#### GOAL:
Rewrite the data below, swapping "section heading" for "title" wherever it occurs and keeping everything else the same.

#### PROVIDED MATERIAL:
-*-

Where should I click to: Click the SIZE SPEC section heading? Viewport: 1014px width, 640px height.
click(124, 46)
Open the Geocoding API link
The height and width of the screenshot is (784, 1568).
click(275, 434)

-*-

#### TASK ANSWER:
Where should I click to: Click the SIZE SPEC title? Viewport: 1014px width, 640px height.
click(124, 46)
Open the Geocoding API link
The height and width of the screenshot is (784, 1568).
click(275, 434)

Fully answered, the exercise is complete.